The 2026 World Cup was supposed to be the tournament where technology finally perfected the game. Instead, it has broken the way we watch it. Walk into any stadium right now, and you’ll see the same delayed reaction to a goal: ball hits net, the crowd roars, then everyone hesitates and looks up at the big screen, waiting for a silent digital permission slip to celebrate what they just saw firsthand.
The real problem isn’t that the technology doesn’t work. It’s the bizarre double standard we are being forced to accept absolute tracking data measures body parts to within a fraction of an inch, while the messy, frustrating guesswork of human interpretation still governs everything else on the pitch. We’ve managed to automate the offside rule, but a blatant penalty is still a total coin flip.
By trying to turn a fast, fluid game into a series of flawless data points, football has landed in the worst possible middle ground. We have perfection where we don’t really want it, and inconsistency right where it hurts the most. It doesn’t feel like progress. It feels exhausting to watch.
The Millimeter Tragedies
You can’t look at what happened in the group stages without feeling like the sport is losing its mind. The semi-automated offside system does exactly what it’s built to do. It maps out bodies instantly. But in both of the examples that follow, it also introduces heartbreak that feels totally detached from how football is actually played.

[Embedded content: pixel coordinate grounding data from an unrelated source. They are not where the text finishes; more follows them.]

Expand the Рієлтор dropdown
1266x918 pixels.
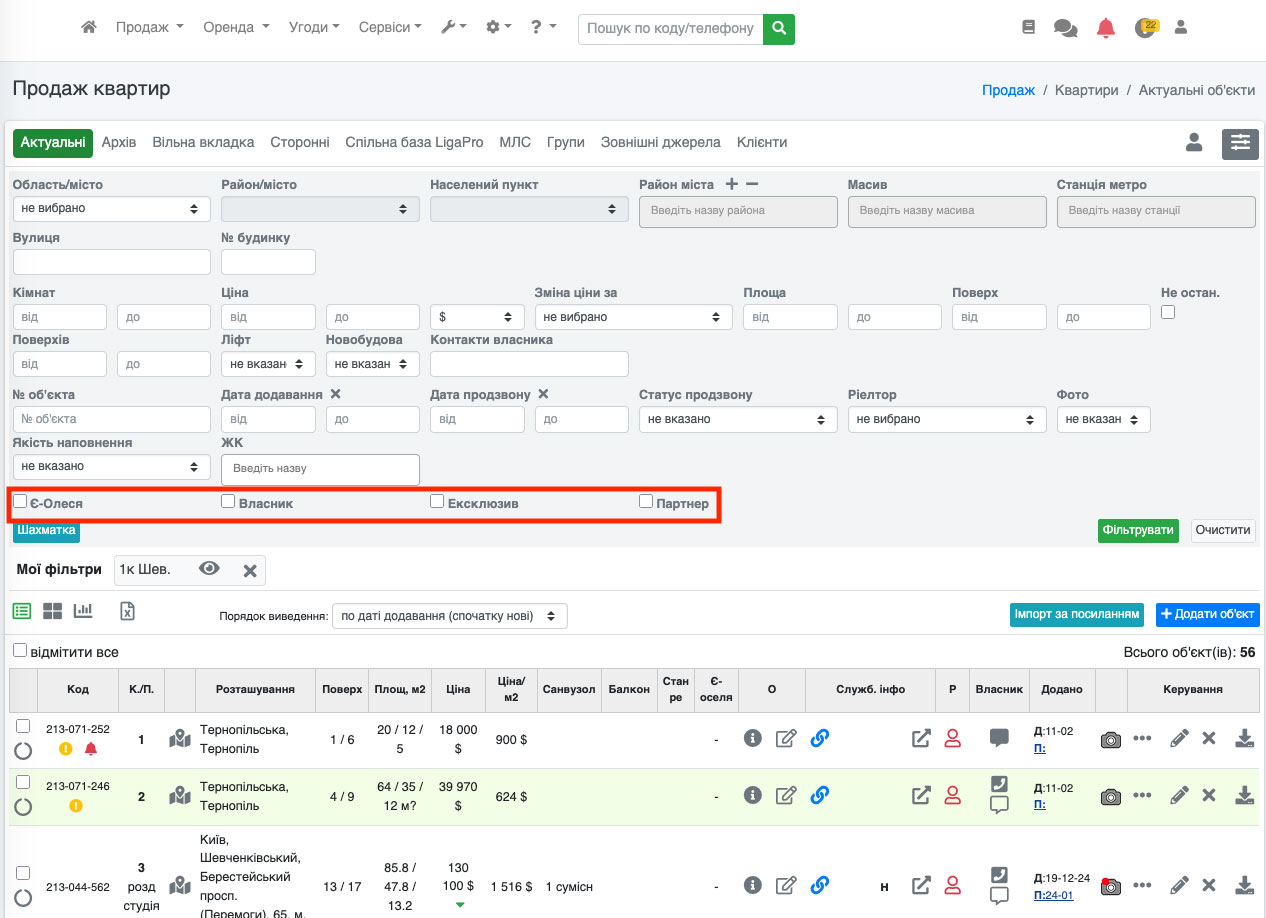pos(946,419)
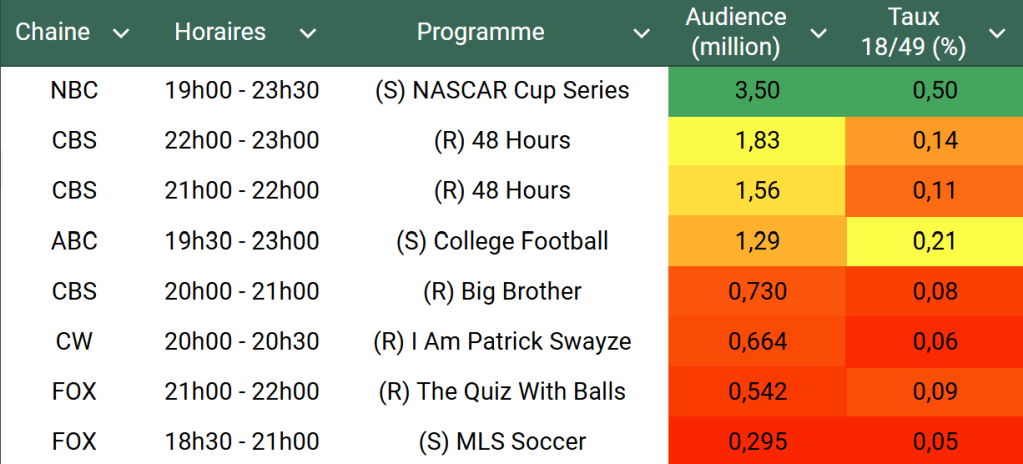Click the CW channel cell
Screen dimensions: 1023x464
click(75, 341)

Look at Iran’s final Group G match against Egypt in Seattle. Iran was on the verge of history. A win would send them to the knockout rounds for the first time ever. In the 95th minute, Shojae Khalilzadeh bundled the ball into the back of the net. The stadium went wild. Players were crying on the pitch. It was one of those raw, unscripted World Cup moments that people talk about for decades.
Then the review stepped in. Within seconds, a graphic appeared showing that a fraction of Khalilzadeh’s kneecap was ahead of the defender. The goal was wiped out, the game ended 1-1, and Iran was sent packing. In other words, this huge moment turned on a microscopic frame. He didn’t gain any real advantage from that position, and he definitely wasn’t trying to cheat the line, but the system said offside anyway. Just like that, the history books were rewritten because of a microscopic frame.
A day later, in Miami, Colombia was hit by the exact same thing. They thoroughly dominated Portugal, playing some of the most exciting attacking football of the week. Deep into stoppage time, Davinson Sánchez rose above everyone to power home a header.
The stadium erupted. Colombia fans were jumping over seats, and millions watching at home thought they had snatched a massive, well-deserved win. But out came the digital lines again. Sánchez’s toe was floating a tiny bit past the defender, and that tiny margin was enough to erase the goal.
Goal wiped out. Match ended 0-0. Sure, Colombia still made it through as group winners, but the real moment—the actual joy of a last-second winner—was gone. Like Iran, they lost the best part of the sport to a computerized line.
The Inconsistency Problem
Now, if the sport were being policed like this everywhere on the pitch, maybe we could get used to it. If everything were black and white, teams would adjust. But it isn’t. The real madness of this tournament is the jump from microscopic precision on offside to total chaos on fouls and handballs.
While the offside cameras operate without any human bias, tackle and penalty reviews still rely on a referee trying to guess what a player was thinking. The “clear and obvious error” rule was supposed to fix this, but it has only made things more confusing. Fans are left scratching their heads, wondering how a sport can be so obsessed with a millimeter on an offside, yet look the other way when a defender clatters an attacker in the box.
Take that same Colombia-Portugal game. Right before Sánchez’s disallowed header, Luis Suárez went to shoot and got completely taken out by Nuno Mendes inside the box. It looked like a stonewall penalty to almost everyone watching. The referee waved it off. VAR took a look, decided it wasn’t a “clear and obvious” mistake, and moved on. Here, the same game shows the other side of the problem: one tiny offside is punished, while a blatant foul is not.
This is why people are losing patience. A striker gets penalized because his boot size is a fraction too large, but a terrible tackle gets ignored because of a vague phrase in a refereeing handbook.